When I was a third grader at Gordon Grammar School in Barnesville, Georgia, I became
interested in the Battle of the Alamo. I don’t remember why, but I did.
I thought about Googling it, but then I remembered that the
Internet hadn’t been invented yet. So I asked my mother to take me to the
Carnegie Library to get a book about it.
After checking to see if they had any new Hardy Boys mysteries, which they didn’t (they always had the same two that I’d already
read and, no matter how much I begged, they never got any others), I looked
around and found a book about the Alamo that looked interesting. It was a
pretty hefty volume, but I managed to tote it to the desk and set it before the
lady working there. I don’t know if she was a librarian, a volunteer, or Andrew
Carnegie’s great-great-niece, but I remember what she said.
“You can’t read that. It’s too advanced for you.”

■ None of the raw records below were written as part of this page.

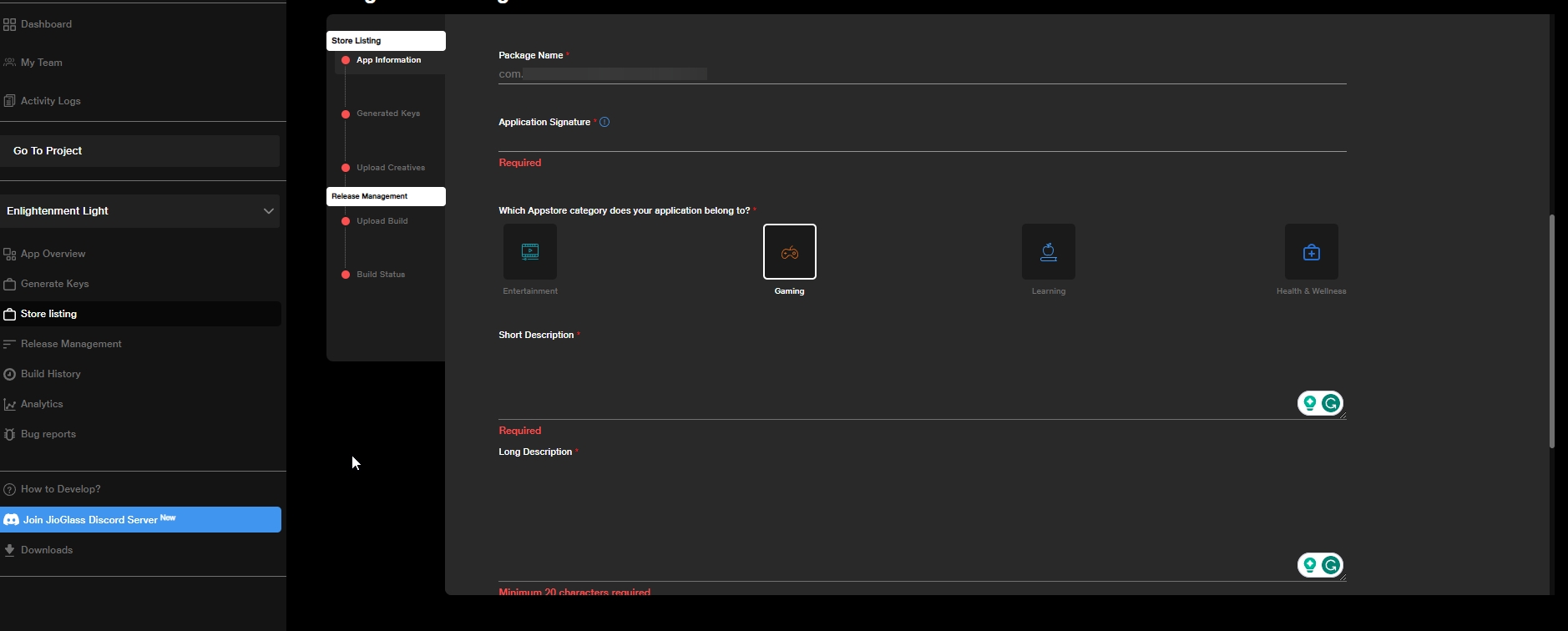Open the Release Management menu item
This screenshot has width=1568, height=631.
tap(71, 344)
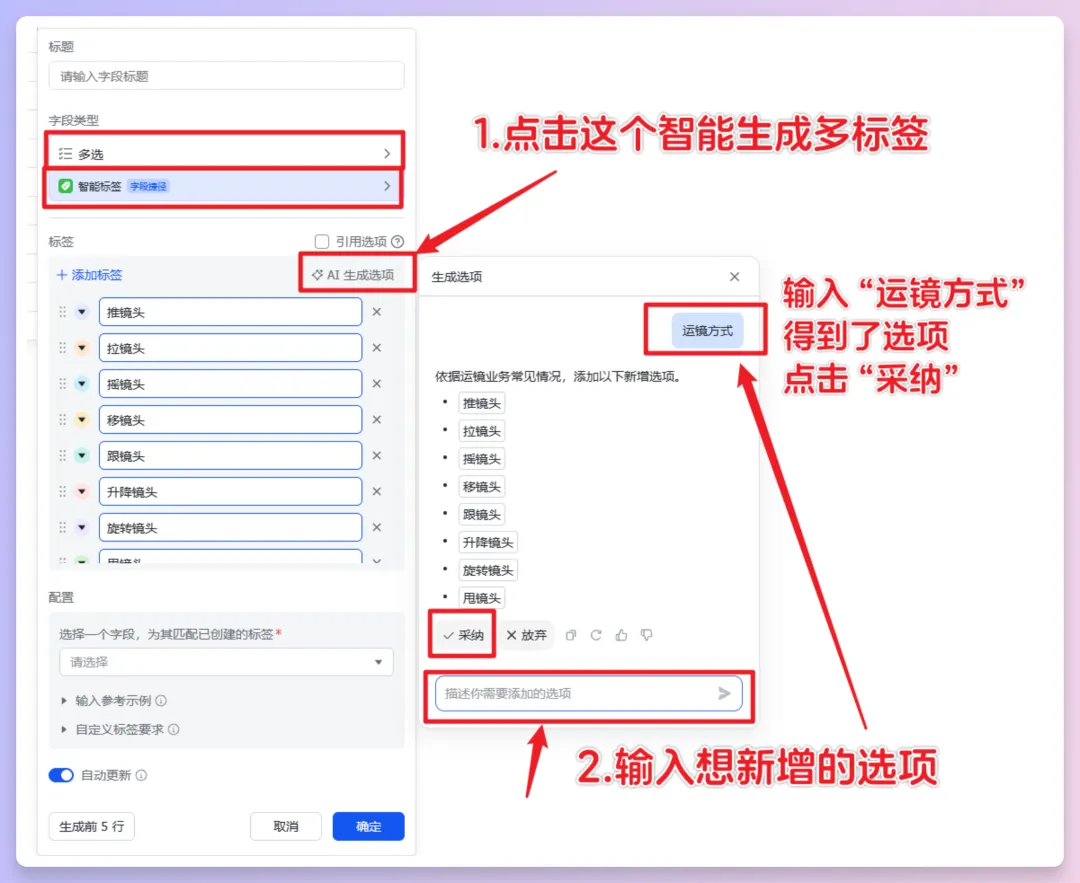Remove the 摇镜头 tag with × icon
Image resolution: width=1080 pixels, height=883 pixels.
coord(375,383)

Then she walked off. A minute later, she returned with
another book and handed it to me. “That’s more on your level,” she said. It
wasn’t a pop-up book, but it might as well have been. Anybody who’d spent a
year at Miss Sylvia’s Kindergarten (shout-out to my fellow alumni!) could have
read that thing in twenty minutes while watching the Officer Don Show and playing
“Operation” (although I admit to always having trouble removing the funny bone,
even when giving it my full concentration).
I’d never been so insulted in all my eight years.
Amazingly, given that I was a remarkably meek and mild kid,
I stood up for myself. “I don’t want that one. I want the other one,” I said.
When the nice lady protested again, my mother said, “Let him get the one he
wants.” They probably rolled their eyes at each other.
Sighing, the library lady picked the book up and stamped the
due date in it so hard that I thought she might have left a dent in the desk. “It’s
due in two weeks,” she announced, which translated meant, “I’ll see you when
you come crawling back asking for the kiddie book I said you should get.”
I brought it back a week later. I’d finished it. I’d even
understood it. I could have written an insightful book report on it.
As I remember it, I marched up to the desk, slammed the book
down, and said to that library lady, “Boom!”
Actually, I probably just deposited it in the after-hours
book return slot.
There are four morals to this story.
First, never tell a kid what she or he can’t do. You don’t
know. Neither do they, until they try.
Second, let ‘em read. Books are a window to a wonderful
world.
Third, support your local library. It’s an incredibly
valuable resource.
2 comments:
Finally, after all these years! A shout-out for Officer Don!
A goof finish to a good week. You hit a bunch of nails some on the head, some with a glancing blow but you got all into the wood. That librarian could have been Lois Mussellwhite but she have laughed first and then gave a "sure you're gonna read this" look. But back in that day, that was what we had. Libraries are still valuable...a lot of that stuff hasn't been scanned yet. Thanks for a good trip down memory lane.